**Instructions for the task:** Carry on the news article below about the Red Bank Charter School trustees' meeting, picking up after its final sentence.
Start of Passage provided
Head of School Kristen Martello, center, at the charter school trustees’ meeting Tuesday. (Photo by John T. Ward. Click to enlarge.)
By JOHN T. WARD
Parents of Red Bank Charter School students pressed for what they contend is an overdue return to a pre-pandemic “culture” Tuesday night.
At the school’s monthly board of trustees meeting, they complained of diminished engagement with parents, canceled events and other changes.
Teachers and staffers, however, defended the leadership of head of school Kristen Martello in the face of unprecedented challenges prompted by the COVID-19 pandemic.
Parent Corinda Bravo speaking at the meeting. (Photo by John T. Ward. Click to enlarge.)
About a dozen staffers and nearly as many parents attended the board’s meeting, with teachers braced for a possible push for a change in leadership just three years into Martello’s arrival at the 200-student school in mid-2019.
“Culture is more than events and customs of a group of people,” said teacher Siobhan Stratton, speaking on behalf of herself and 12 colleagues returning in September. “It is about the day-to-day practices, relationships and connections shared,” she said.
“A sudden change will directly and negatively affect the children,” Stratton said.
Business manager Theresa Shirley, who has worked at the school in various capacities for 21 years, said the pandemic triggered “an entirely new era of schooling” with an “unimaginably steep learning curve” just months after Martello’s arrival.
End of Passage provided
Start of Record excerpts
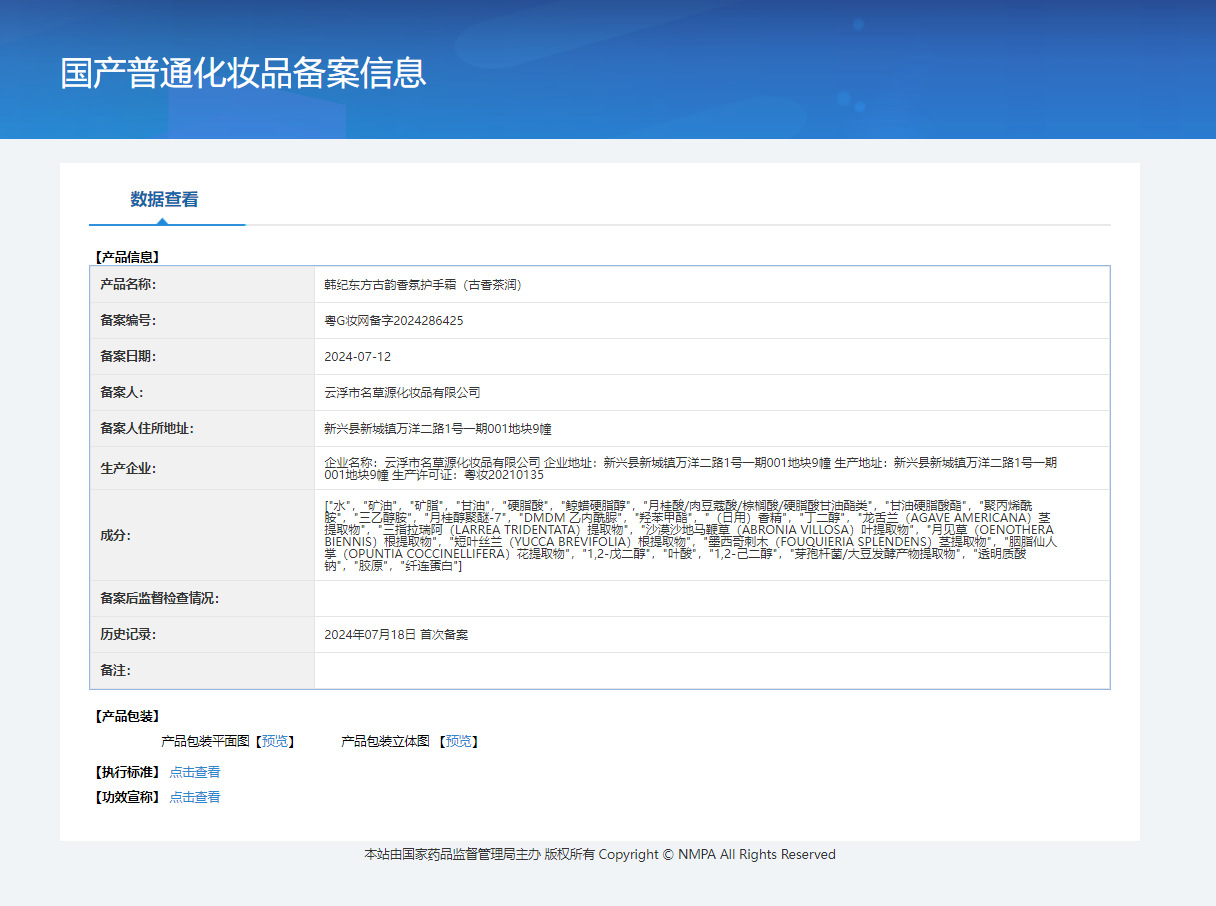This screenshot has width=1216, height=906.
Task: Click the 备案人住所地址 address value
Action: (438, 429)
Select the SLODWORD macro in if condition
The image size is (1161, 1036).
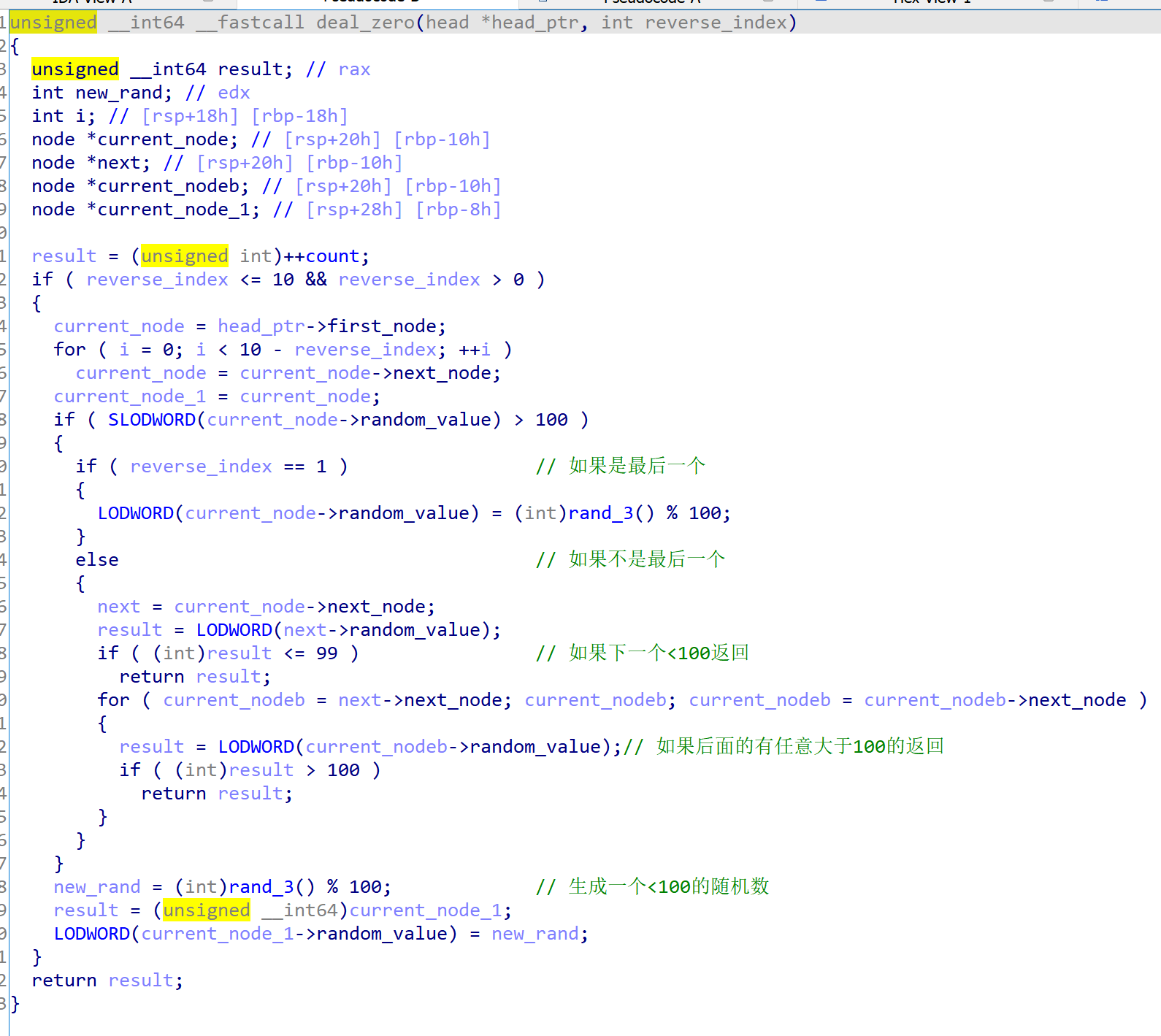coord(152,420)
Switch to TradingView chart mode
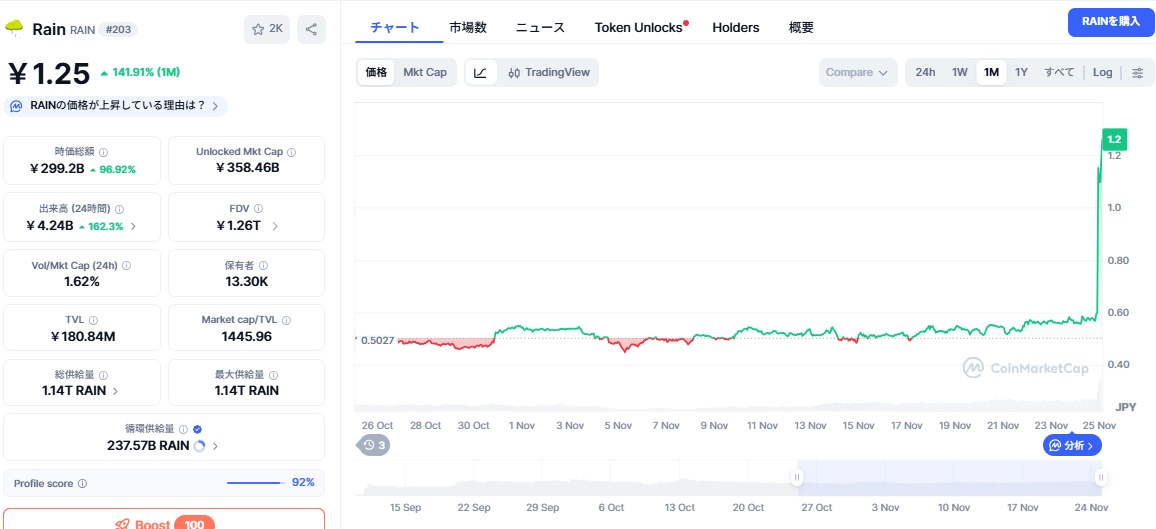 click(x=549, y=72)
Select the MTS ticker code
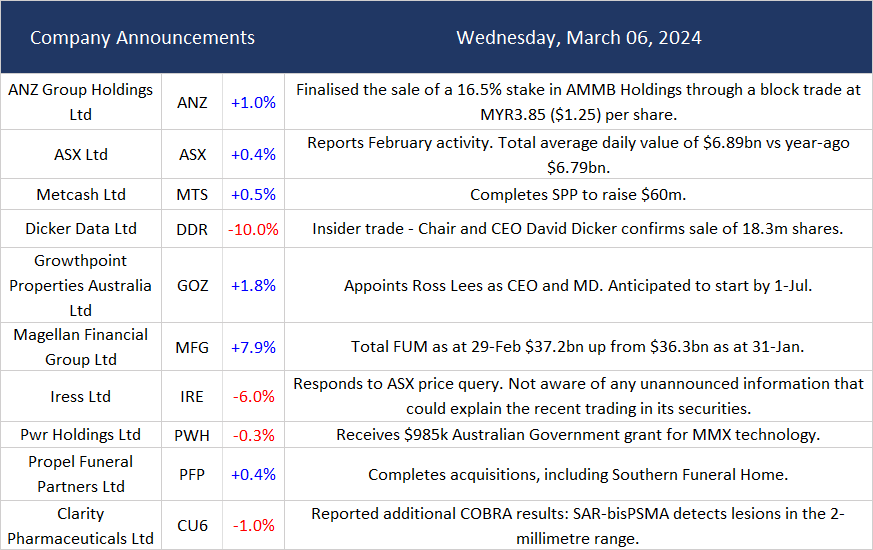The height and width of the screenshot is (550, 873). [192, 195]
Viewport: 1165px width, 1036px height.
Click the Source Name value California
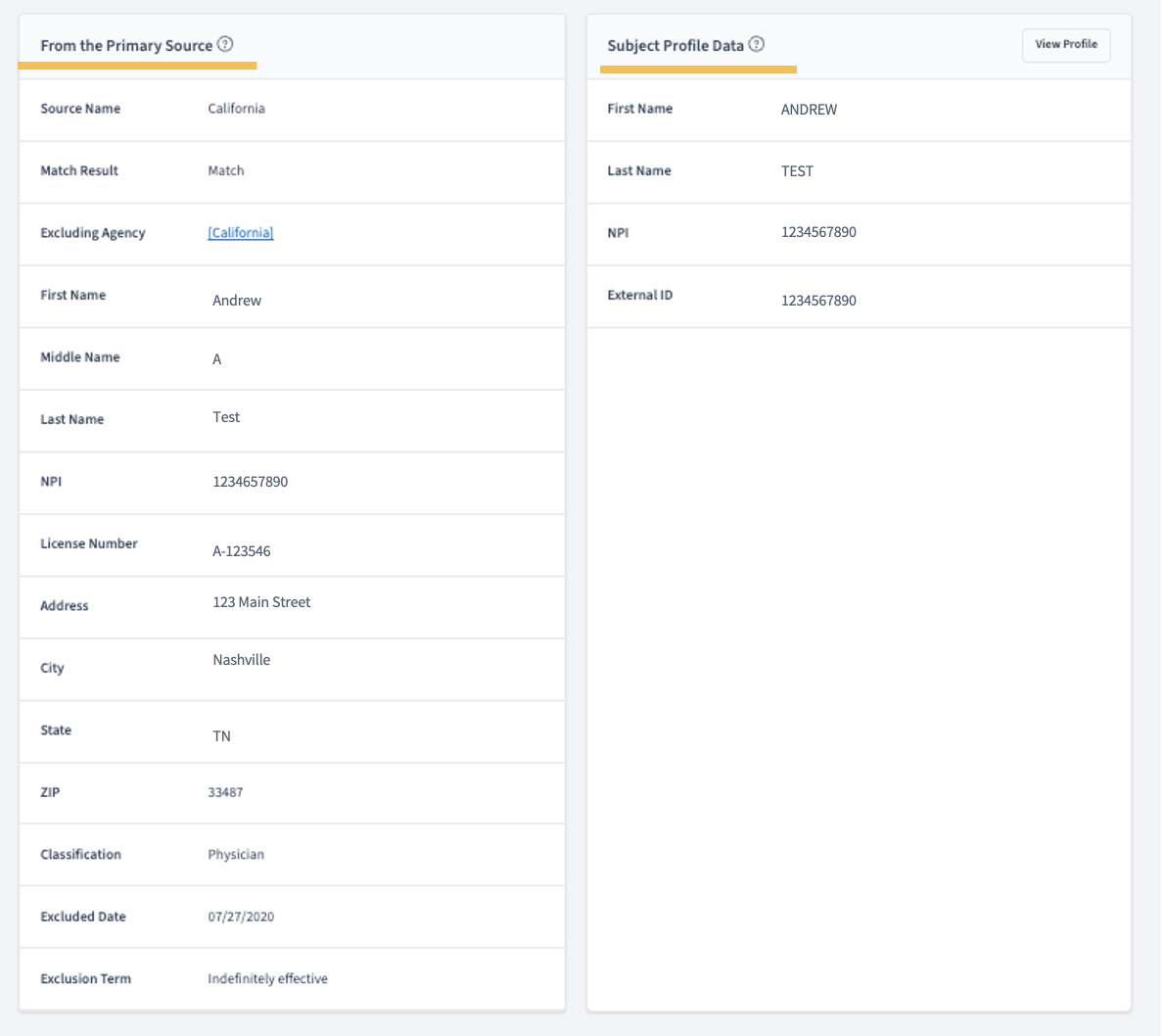point(236,109)
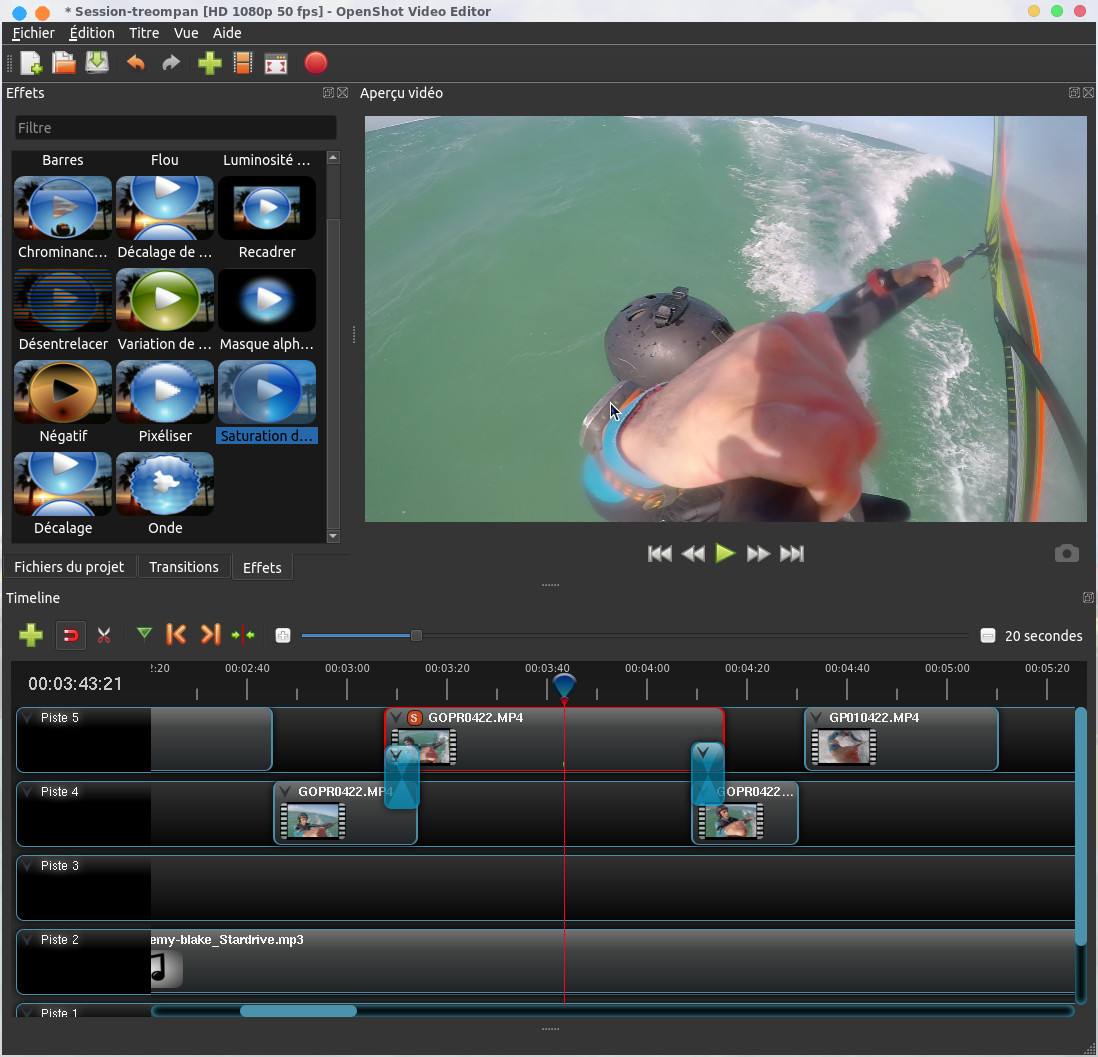The width and height of the screenshot is (1098, 1057).
Task: Select the razor scissors tool in timeline
Action: click(x=104, y=635)
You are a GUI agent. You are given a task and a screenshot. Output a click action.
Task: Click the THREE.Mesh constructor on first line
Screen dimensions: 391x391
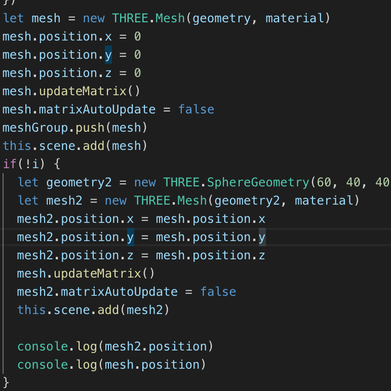click(149, 18)
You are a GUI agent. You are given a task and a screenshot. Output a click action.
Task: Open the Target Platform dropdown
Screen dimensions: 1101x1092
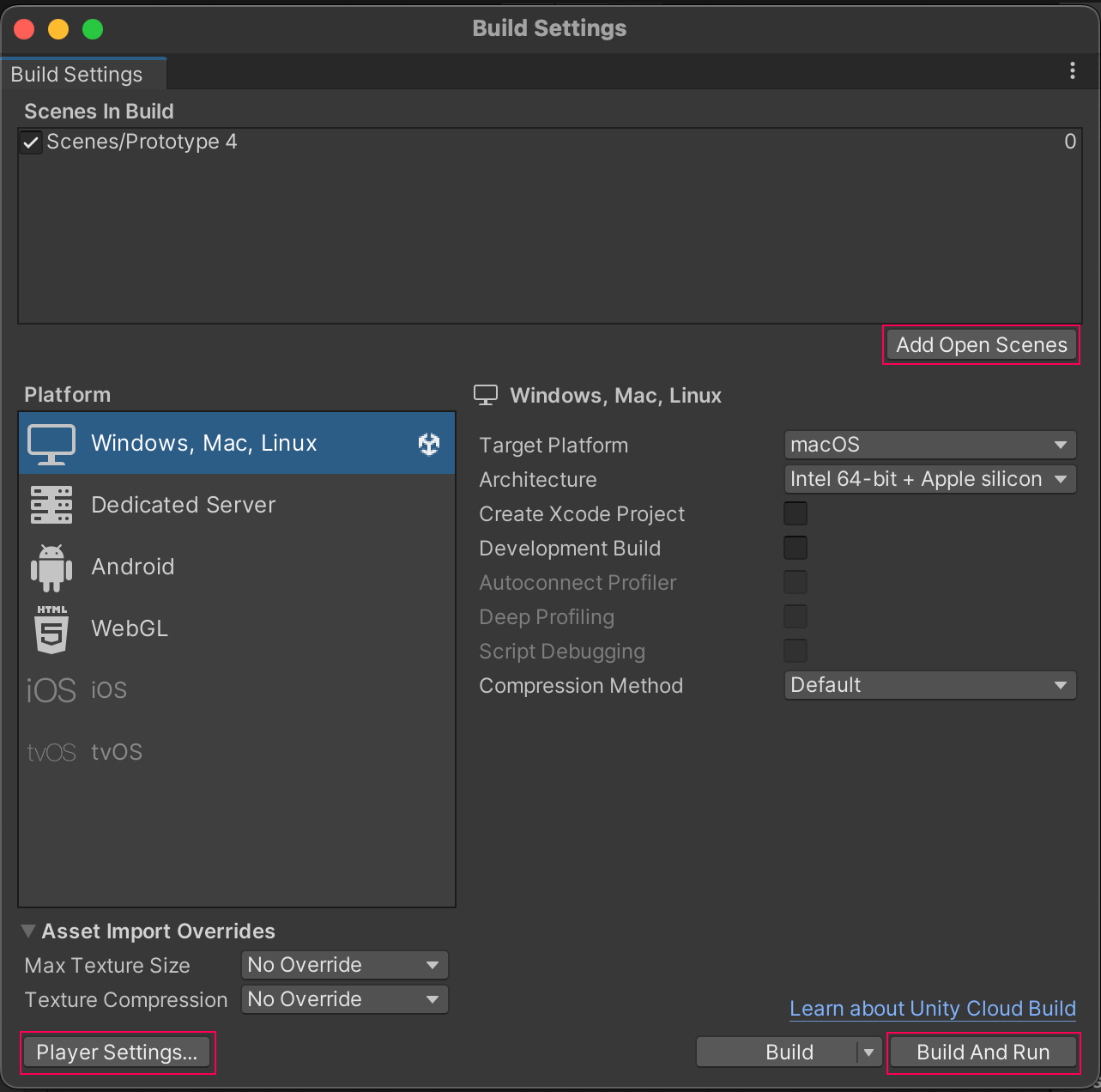coord(929,445)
End of Record excerpts
**Answer section:**
But Martello oversaw a switch to virtual learning, while ensuring all families had access to wifi at home and developing new instructional programs, Shirley said. When the school reopened for in-person classes, “students had ample opportunity to be involved in activities to the extent that Covid would allow,” she said.
In February of this year, over strong opposition by the borough school board of education, Superintendent Jared Rumage and the borough council, the charter school obtained a five-year renewal of its charter to operate from the New Jersey Department of Education.
A change in leadership now would provide “ammunition to those against us who want to close our school,” Shirley said.
Parents in the audience, however, did not call for Martello’s ouster, and instead demanded improved communication by both Martello and the board with parents.
Lisa Keele, mother of a rising eighth-grader and a 2021 graduate, praised Martello’s response to the pandemic as “amazing,” but said the school is “still hiding behind Zooms” for meetings and award presentations, and “not fulfilled all the community activities” previously offered.
“Dr. Martello has done a great job, and I would like to see it go forward,” said Keele, of Branch Avenue, “but I would like to see some changes.” She called for enhanced board involvement, efforts to restore “community connections” with the YMCA and the Red Bank Armory, field trips, internships and more.
Nicole Taetsch, of Hudson Avenue, also cited communication with parents, telling the board that if not for an alert from another school parent, “I never would have known this discussion was even taking place.”
Corinda Bravo, of Spring Street, said parents felt left in the dark during the recent charter renewal process. She pressed the board, as well as administrators and parents themselves, to “up our game with community engagement.”
“It has fallen by the wayside, for very obvious reasons,” she said. “But we need those relationships” with outside organizations, and the town, restored, she added.
“We cannot let what happened with the council happen again,” Bravo said. “We to be present, we need to be engaged.”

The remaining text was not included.